START Selected text

John 15:1–17
Abide. Abide. Abide.
It’s the image of a grape vine here. Jesus always likes to use vivid pictures. Grapes grow pretty abundantly in that part of the world. You have a thick, running vine. Fruit, that is, the grapes, don’t grow on the vine. Branches shoot off from the vine, and the grapes grow on the branches.
What do the branches do to grow the fruit? Absolutely nothing. They are simply there. They abide. Branches can’t manufacture fruit. They can’t even try.
Can you get grapes from branches but no vine? Absolutely not. No vine, no fruit. Branches without a vine, therefore, have no fruit. And that makes them dead and worthless.
And Jesus uses this vivid picture to illustrate a point. He is like the vine, the source of life and nutrients. Disciples are the branches. Now, if this is true, then who bears responsibility for growing the fruit? Not the disciples. All the disciple has to worry about is staying connected to the source.

END Selected text

**Set exercise 1:** Pull out the lines of the listing from the one containing "Open the People" through the final line of the listing, both included, and reproduce them unchanged.
The listing that follows has no connection to the John 15 reflection above.

START Supplied data

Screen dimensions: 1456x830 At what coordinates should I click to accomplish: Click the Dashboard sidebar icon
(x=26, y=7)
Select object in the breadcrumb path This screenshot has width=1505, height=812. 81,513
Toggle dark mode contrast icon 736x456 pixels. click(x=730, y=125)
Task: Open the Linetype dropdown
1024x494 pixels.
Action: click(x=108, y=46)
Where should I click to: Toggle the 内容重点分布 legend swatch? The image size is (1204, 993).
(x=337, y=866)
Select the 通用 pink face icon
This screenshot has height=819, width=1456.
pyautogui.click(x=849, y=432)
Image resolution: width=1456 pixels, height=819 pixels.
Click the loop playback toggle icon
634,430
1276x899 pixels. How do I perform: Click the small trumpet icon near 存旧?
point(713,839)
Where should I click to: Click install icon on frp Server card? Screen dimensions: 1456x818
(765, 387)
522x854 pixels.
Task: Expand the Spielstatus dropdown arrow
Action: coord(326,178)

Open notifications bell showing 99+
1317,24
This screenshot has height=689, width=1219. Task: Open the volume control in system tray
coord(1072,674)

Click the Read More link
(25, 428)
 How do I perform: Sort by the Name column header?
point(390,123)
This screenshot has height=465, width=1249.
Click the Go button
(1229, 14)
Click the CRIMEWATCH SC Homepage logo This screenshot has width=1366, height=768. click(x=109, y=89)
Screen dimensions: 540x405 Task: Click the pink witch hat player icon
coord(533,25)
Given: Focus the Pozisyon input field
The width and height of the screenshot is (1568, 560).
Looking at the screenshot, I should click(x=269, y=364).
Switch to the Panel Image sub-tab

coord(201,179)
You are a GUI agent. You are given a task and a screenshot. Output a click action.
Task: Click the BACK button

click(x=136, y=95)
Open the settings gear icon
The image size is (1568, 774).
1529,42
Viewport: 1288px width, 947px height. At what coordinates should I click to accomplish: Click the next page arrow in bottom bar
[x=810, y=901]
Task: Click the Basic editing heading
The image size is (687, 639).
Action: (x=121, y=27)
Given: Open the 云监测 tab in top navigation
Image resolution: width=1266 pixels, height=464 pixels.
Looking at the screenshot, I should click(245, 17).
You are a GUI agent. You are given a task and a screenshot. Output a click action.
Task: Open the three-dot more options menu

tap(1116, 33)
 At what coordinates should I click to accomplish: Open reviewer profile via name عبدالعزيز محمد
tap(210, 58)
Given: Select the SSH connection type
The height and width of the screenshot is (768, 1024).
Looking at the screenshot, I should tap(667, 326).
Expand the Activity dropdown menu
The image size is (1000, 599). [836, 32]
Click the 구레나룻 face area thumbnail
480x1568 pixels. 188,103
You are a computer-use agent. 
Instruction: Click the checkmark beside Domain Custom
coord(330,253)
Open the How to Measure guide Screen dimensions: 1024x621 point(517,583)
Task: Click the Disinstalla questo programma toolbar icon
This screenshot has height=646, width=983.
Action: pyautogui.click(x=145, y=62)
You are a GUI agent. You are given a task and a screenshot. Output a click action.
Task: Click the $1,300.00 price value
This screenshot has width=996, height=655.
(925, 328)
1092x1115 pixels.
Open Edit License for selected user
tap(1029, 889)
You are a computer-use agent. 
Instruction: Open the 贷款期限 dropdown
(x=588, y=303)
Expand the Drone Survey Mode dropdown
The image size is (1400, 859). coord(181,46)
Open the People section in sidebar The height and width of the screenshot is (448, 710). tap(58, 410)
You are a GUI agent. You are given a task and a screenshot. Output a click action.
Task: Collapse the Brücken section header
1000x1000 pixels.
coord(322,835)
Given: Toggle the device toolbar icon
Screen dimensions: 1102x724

END Supplied data

**Set exercise 2:** Condense the paragraph of the John 15 reflection beginning "It's the image of a grape vine here" into two sentences that keep its main facts.

**Final result 1:**
Open the People section in sidebar The height and width of the screenshot is (448, 710). tap(58, 410)
You are a GUI agent. You are given a task and a screenshot. Output a click action.
Task: Collapse the Brücken section header
1000x1000 pixels.
coord(322,835)
Given: Toggle the device toolbar icon
Screen dimensions: 1102x724

**Final result 2:** Jesus, who likes vivid pictures, uses the image of a grape vine, a plant that grows abundantly in that part of the world. The grapes grow on the branches that shoot off from the thick, running vine, not on the vine itself.